Now the K 2019 exhibition is on the timetable of thousands of international visitors and as a tradition the K Portal is increasing the number of its news from exhibitors. To keep PIMI viewers informed, also, be loyal to main news source, PIMI will publish part of the news if it has been generated by a media exhibitor, and if it is from the companies, we refer to the link. The following report has been provided by “plasteurope” and published at the industry news sector of the K portal:
Greenpeace report shows US, Japan and Germany were top exporters of plastics scrap 2018 / Norway proposal under discussion at UN Basel Convention meeting.

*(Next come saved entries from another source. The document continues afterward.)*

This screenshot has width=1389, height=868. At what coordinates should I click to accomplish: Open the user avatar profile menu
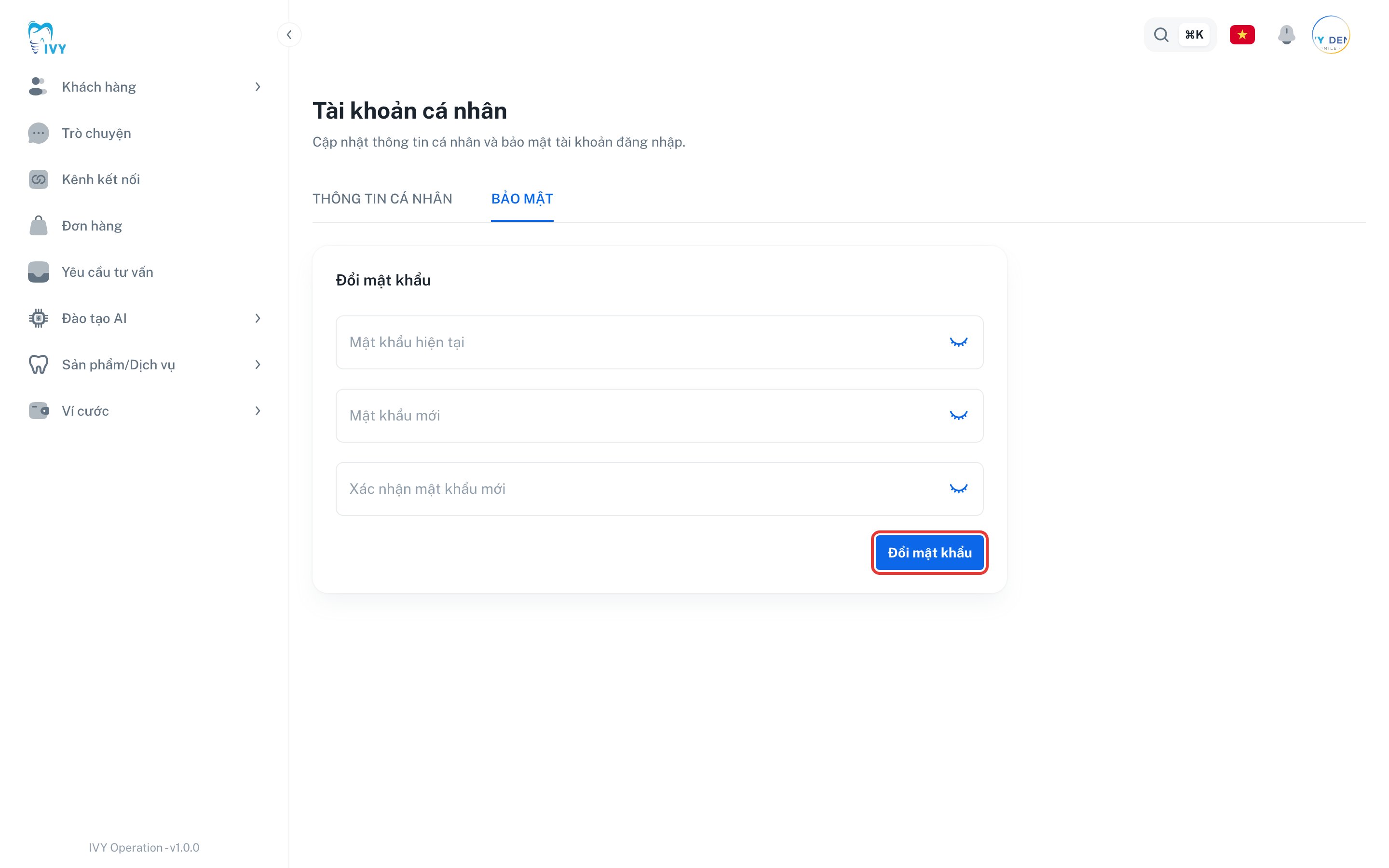point(1331,35)
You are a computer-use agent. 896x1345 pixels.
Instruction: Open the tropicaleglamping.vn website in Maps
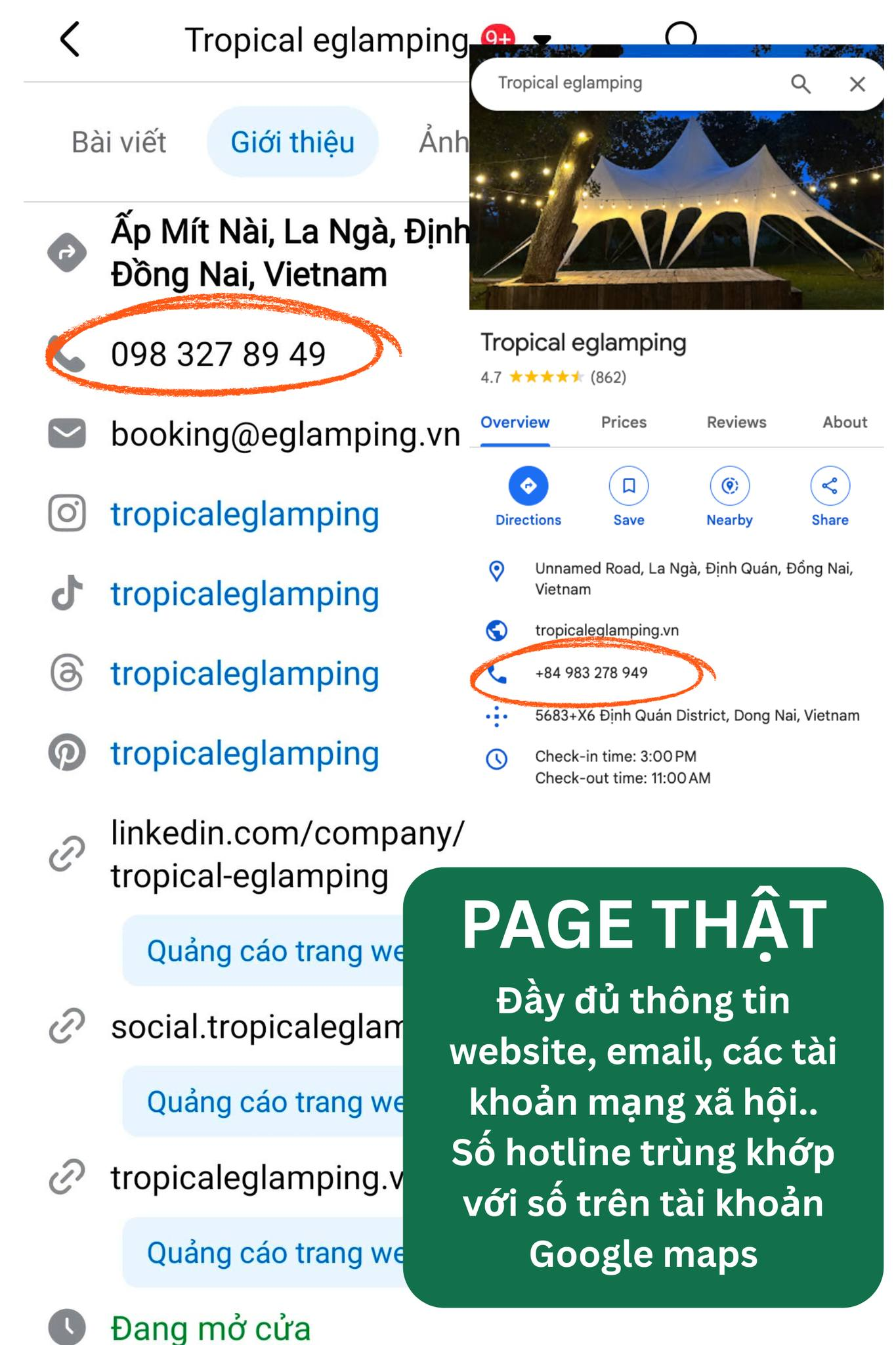pos(607,630)
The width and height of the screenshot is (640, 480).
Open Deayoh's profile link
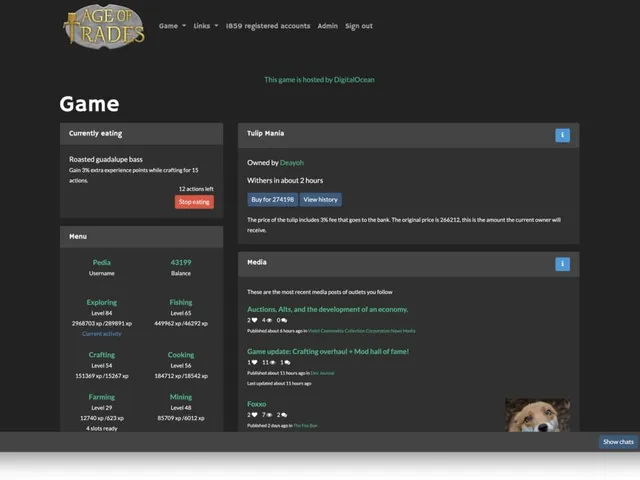[x=291, y=162]
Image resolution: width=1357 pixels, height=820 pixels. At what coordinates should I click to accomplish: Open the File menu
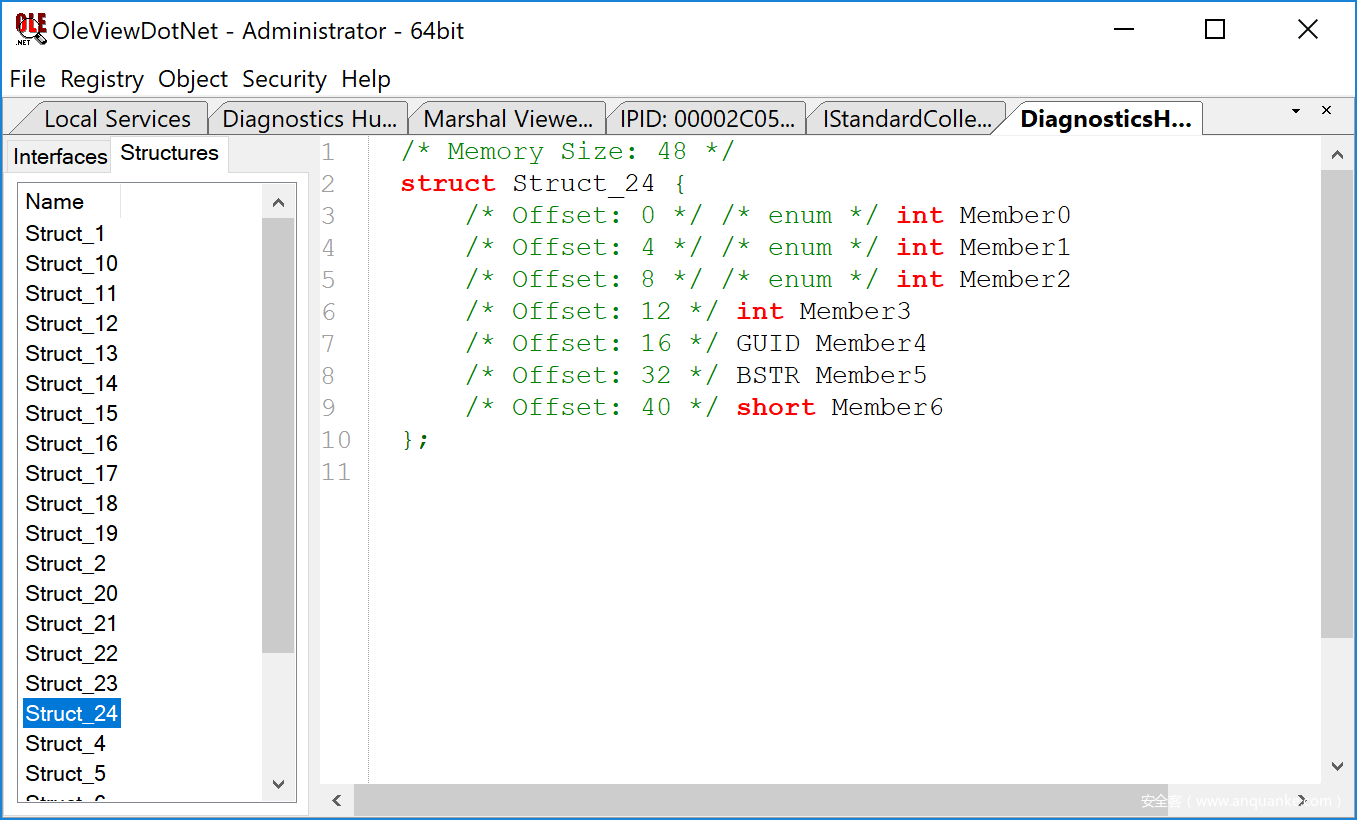click(28, 79)
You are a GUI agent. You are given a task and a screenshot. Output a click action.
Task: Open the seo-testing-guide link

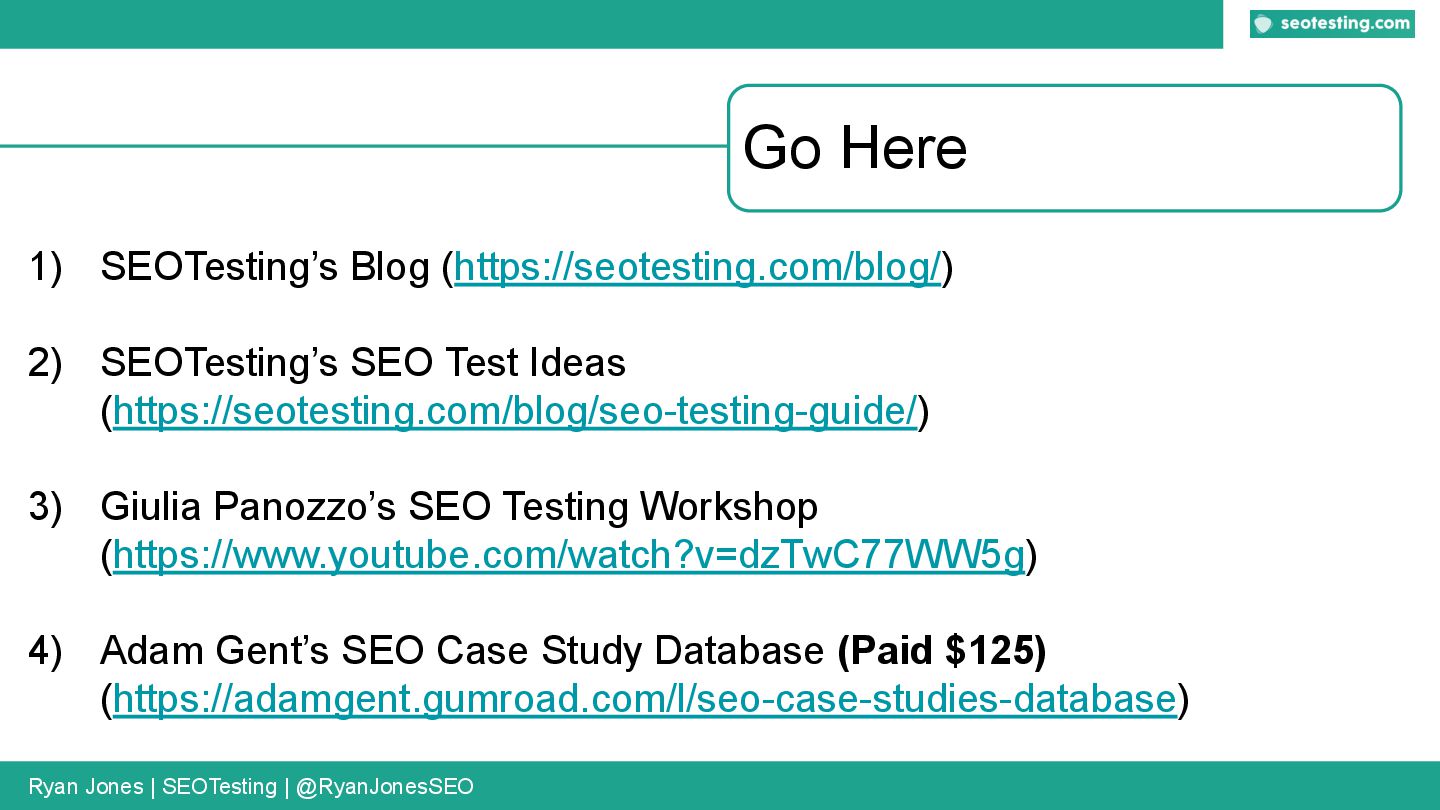tap(514, 411)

Southeast Asia is on the receiving end of the worlds low-quality plastics waste flow, along with having to deal with water contamination, crop death and illness, according to a new report by the Global Alliance for Incinerator Alternatives (GAIA; www.no-burn.org). The report includes global waste data from Greenpeace East Asia (Hong Kong; www.greenpeace.org/eastasia), which assessed plastics waste trade before and after Chinas 2018 ban on imported waste (see Plasteurope.com of 26.07.2017) by looking at data from the top 21 exporters and top 21 importers of plastics scrap.
GAIA’s field investigations in Indonesia, Malaysia and Thailand have detailed illegal recycling operations, open burning of waste, water contamination, crop death and a rise of illness tied to environmental pollution. The alliance has a dedicated microsite for these studies.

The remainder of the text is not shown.